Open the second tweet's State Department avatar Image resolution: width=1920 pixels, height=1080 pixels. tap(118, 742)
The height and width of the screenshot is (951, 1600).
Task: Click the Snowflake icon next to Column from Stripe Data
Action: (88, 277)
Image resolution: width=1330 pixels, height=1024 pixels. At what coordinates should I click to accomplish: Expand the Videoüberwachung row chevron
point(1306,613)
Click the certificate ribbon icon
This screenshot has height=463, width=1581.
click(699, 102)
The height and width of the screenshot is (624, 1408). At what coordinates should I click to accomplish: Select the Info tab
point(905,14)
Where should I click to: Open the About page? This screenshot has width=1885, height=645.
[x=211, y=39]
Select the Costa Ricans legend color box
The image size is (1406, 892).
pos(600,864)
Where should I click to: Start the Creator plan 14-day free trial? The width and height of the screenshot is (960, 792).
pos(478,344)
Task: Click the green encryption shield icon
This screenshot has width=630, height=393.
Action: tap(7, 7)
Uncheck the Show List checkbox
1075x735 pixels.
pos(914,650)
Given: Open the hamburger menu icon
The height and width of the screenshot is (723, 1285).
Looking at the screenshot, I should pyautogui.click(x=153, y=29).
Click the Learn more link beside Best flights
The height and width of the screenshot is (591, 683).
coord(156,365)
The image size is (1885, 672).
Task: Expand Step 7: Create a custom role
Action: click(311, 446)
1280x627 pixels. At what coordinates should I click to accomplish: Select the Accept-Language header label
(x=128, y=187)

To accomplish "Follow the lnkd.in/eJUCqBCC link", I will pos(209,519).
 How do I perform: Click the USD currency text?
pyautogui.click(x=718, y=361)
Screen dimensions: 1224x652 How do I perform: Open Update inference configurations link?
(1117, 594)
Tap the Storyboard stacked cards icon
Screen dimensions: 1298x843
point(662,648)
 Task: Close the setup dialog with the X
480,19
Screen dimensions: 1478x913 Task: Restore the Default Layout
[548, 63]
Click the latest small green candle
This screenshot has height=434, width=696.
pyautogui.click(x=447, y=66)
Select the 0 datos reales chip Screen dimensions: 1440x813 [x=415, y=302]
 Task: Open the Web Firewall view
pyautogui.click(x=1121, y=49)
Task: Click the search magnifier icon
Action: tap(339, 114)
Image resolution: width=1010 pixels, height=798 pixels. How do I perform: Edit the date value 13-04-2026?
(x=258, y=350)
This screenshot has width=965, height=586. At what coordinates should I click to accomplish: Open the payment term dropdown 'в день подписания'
:::
What to produce
Could you write out all the records exactly, please?

Solved problem
Open the second tweet's State Department avatar Image resolution: width=1920 pixels, height=1080 pixels. tap(118, 742)
The height and width of the screenshot is (951, 1600).
Task: Click the Snowflake icon next to Column from Stripe Data
Action: (88, 277)
Image resolution: width=1330 pixels, height=1024 pixels. At what coordinates should I click to accomplish: Expand the Videoüberwachung row chevron
point(1306,613)
Click the certificate ribbon icon
This screenshot has height=463, width=1581.
click(699, 102)
The height and width of the screenshot is (624, 1408). At what coordinates should I click to accomplish: Select the Info tab
point(905,14)
Where should I click to: Open the About page? This screenshot has width=1885, height=645.
[x=211, y=39]
Select the Costa Ricans legend color box
The image size is (1406, 892).
pos(600,864)
Where should I click to: Start the Creator plan 14-day free trial? The width and height of the screenshot is (960, 792).
pos(478,344)
Task: Click the green encryption shield icon
This screenshot has width=630, height=393.
Action: tap(7, 7)
Uncheck the Show List checkbox
1075x735 pixels.
pos(914,650)
Given: Open the hamburger menu icon
The height and width of the screenshot is (723, 1285).
Looking at the screenshot, I should pyautogui.click(x=153, y=29).
Click the Learn more link beside Best flights
The height and width of the screenshot is (591, 683).
coord(156,365)
The image size is (1885, 672).
Task: Expand Step 7: Create a custom role
Action: click(311, 446)
1280x627 pixels. At what coordinates should I click to accomplish: Select the Accept-Language header label
(x=128, y=187)

To accomplish "Follow the lnkd.in/eJUCqBCC link", I will pos(209,519).
 How do I perform: Click the USD currency text?
pyautogui.click(x=718, y=361)
Screen dimensions: 1224x652 How do I perform: Open Update inference configurations link?
(1117, 594)
Tap the Storyboard stacked cards icon
Screen dimensions: 1298x843
point(662,648)
 Task: Close the setup dialog with the X
480,19
Screen dimensions: 1478x913 Task: Restore the Default Layout
[548, 63]
Click the latest small green candle
This screenshot has height=434, width=696.
pyautogui.click(x=447, y=66)
Select the 0 datos reales chip Screen dimensions: 1440x813 [x=415, y=302]
 Task: Open the Web Firewall view
pyautogui.click(x=1121, y=49)
Task: Click the search magnifier icon
Action: tap(339, 114)
Image resolution: width=1010 pixels, height=798 pixels. How do I perform: Edit the date value 13-04-2026?
(x=258, y=350)
This screenshot has width=965, height=586. At what coordinates should I click to accomplish: Open the payment term dropdown 'в день подписания'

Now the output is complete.